Special Issue Information

Dear Colleagues,

Nitrogen is an essential macronutrient that enables the high productivity of agricultural systems. Although a valuable resource, considerable losses of nitrogen can occur during the application of organic or inorganic nitrogen fertilizer as well as during the transformation of the nitrogen fertilizer in the soil. Besides the losses, due to leaching of nitrogen, causing ground- and surface water eutrophication, the atmospheric release of greenhouse gases from N fertilizers is becoming an increasing concern. Additionally, the production of nitrogen fertilizer is largely dependent on natural resources (oil and gas), which further contributes to the overall greenhouse gas emissions of agricultural systems. Integrating legumes, as an alternative source of nitrogen in the cropping system, could reduce the need for nitrogen fertilizer and thus reduce greenhouse gas emissions in agricultural systems.
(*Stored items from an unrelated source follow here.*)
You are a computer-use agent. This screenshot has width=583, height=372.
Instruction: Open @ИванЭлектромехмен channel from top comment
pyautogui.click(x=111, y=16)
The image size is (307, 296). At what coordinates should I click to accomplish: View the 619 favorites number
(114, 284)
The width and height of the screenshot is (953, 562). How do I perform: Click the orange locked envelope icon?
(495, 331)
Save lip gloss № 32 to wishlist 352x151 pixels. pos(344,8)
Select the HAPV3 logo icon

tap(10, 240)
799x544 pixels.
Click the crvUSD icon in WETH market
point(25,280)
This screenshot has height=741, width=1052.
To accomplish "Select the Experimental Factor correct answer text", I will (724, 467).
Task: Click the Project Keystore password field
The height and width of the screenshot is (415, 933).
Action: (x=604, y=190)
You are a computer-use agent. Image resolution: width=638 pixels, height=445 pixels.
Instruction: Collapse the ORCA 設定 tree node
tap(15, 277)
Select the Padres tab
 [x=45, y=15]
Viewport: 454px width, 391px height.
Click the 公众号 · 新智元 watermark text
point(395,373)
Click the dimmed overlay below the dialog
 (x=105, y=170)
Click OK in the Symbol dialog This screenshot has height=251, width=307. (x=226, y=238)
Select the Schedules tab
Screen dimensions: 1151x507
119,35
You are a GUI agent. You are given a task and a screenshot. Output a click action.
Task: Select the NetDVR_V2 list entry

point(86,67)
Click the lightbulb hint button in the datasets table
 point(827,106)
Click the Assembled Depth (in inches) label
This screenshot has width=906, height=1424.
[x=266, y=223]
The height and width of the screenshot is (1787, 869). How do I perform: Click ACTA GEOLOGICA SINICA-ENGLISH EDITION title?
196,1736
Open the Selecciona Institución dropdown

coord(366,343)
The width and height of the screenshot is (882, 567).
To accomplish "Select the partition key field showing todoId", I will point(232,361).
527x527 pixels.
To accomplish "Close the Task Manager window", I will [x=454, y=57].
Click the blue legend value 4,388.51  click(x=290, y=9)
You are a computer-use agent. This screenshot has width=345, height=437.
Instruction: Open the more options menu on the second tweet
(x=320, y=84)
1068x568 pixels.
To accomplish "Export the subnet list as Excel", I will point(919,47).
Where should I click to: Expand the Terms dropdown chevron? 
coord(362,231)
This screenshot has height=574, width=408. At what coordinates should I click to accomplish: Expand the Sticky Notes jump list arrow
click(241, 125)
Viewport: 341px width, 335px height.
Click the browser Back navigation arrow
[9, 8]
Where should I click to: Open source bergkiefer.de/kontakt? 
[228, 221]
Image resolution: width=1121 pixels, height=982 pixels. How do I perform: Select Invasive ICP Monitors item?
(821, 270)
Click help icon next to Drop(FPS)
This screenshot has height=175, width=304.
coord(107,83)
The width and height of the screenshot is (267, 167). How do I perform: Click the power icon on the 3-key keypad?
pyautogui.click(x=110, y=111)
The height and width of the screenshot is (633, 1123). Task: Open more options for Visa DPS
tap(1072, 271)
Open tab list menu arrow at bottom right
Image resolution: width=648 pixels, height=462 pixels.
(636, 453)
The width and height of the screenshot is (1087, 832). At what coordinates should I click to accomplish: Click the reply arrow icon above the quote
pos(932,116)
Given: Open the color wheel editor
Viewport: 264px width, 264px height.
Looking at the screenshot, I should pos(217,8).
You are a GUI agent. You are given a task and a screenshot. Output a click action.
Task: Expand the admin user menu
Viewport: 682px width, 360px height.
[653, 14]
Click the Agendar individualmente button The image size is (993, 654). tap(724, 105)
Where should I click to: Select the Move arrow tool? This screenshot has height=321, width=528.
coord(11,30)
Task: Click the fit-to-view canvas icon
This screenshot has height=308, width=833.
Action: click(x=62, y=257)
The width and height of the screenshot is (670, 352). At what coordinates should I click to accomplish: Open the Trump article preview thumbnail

Since nitrogen fertilizer applications can affect plant growth locally as well as greenhouse gas balances globally, the use of nitrogen fertilizer in cropping systems needs to be assessed at various levels, ranging from growth parameters to greenhouse gas balances to multifunctional and lifecycle-type analyses.

Optimizing the use of mineral or organic N fertilizer in agricultural systems by reducing losses and including legumes thus includes a range of topics and interdisciplinary aspects, ranging from agronomy, soil chemistry, fertilizer technology, manure management, greenhouse gas balances and lifecycle analysis of cropping or pasture systems. 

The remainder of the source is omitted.